One sardonic US intelligence officer told me,

'It's the perfect war. Everyone is making money.'"

Douglas A. Wissing

Award-winning independent journalist


 

 
 


MASS MEDIA

"(…) The ones who have access to the media, including the intellectual journals, and who essentially control the educational apparatus, should properly be referred to as a class of 'commissars.'

 

That's their essential function:

to design, propagate and create a system of doctrines and beliefs which will undermine independent thought and prevent understanding and analysis of institutional structures and their functions."

Noam Chomsky

Chronicles of Dissent


"The bottom line is that the government is getting what they ordered.

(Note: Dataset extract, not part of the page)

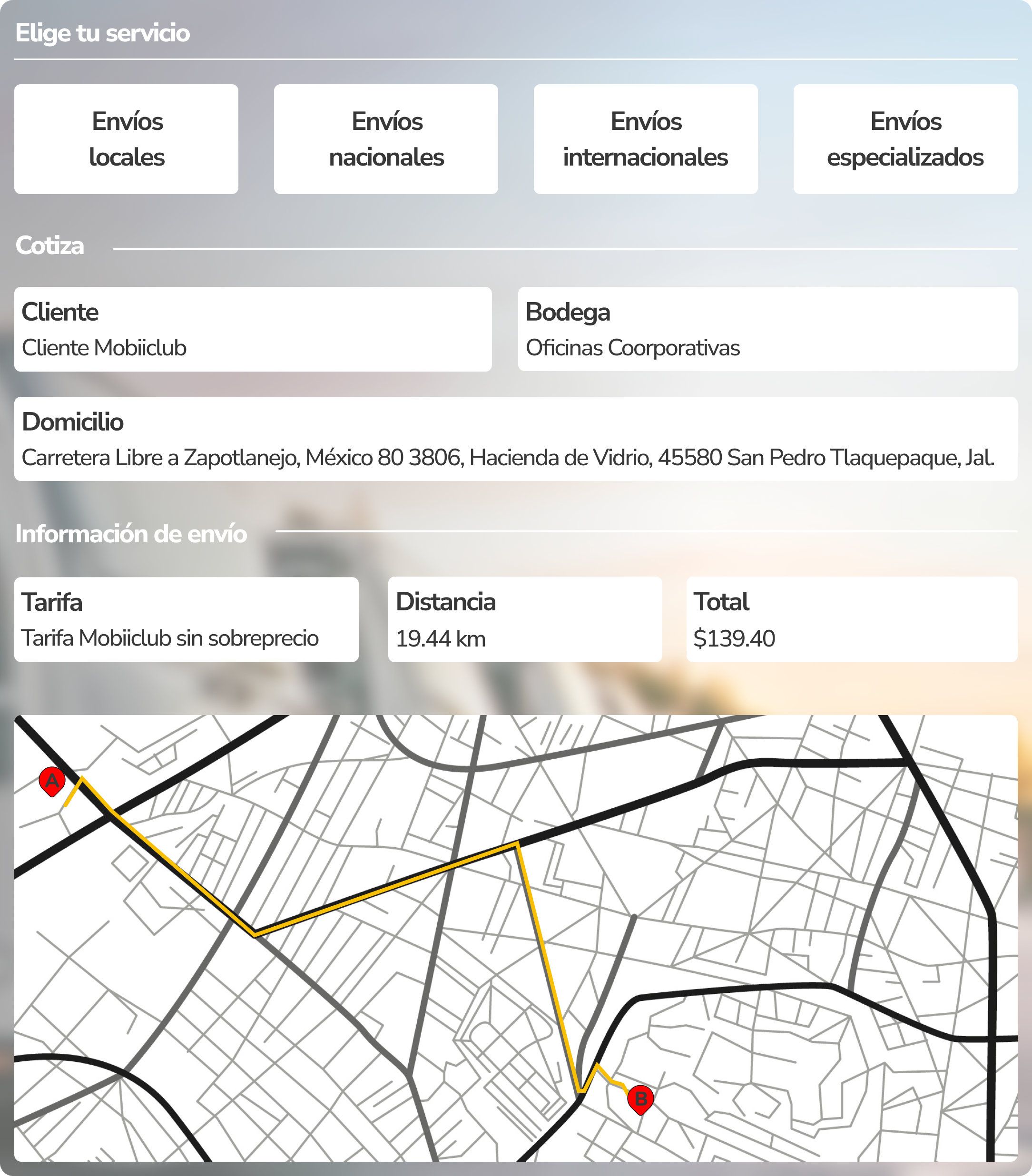Click the red marker A pin
1032x1176 pixels.
point(52,781)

They do not want your children to be educated. They do not want you to think too much.

 

That is why our country and our world has become so proliferated with entertainments, mass media, television shows, amusement parks, drugs, alcohol, and every kind of entertainment to keep the human mind entertained, so that you don't get in the way of important people by doing too much thinking.

 

You better wake up and understand that there are people who are guiding your life and you don't even know it."
Jordan Maxwell



A system that is so 'sane', that the more successful it is in its own terms, the quicker it destroys the planet.

 

It insists every year that we take more from the earth even quicker, turn it into more things, sell even more things, consume even more things, throw away even more things, to worship the real god of the modern world - economic growth...

It insists that every year 20% of the people of the world consume 80% of the resources while leaving the other 80% to get by on the remaining 20%.

 

Crazy? Of course it is!

 

This is the economic system - take, make and throw away - that controls your life and mine, and of the 6 billion people here.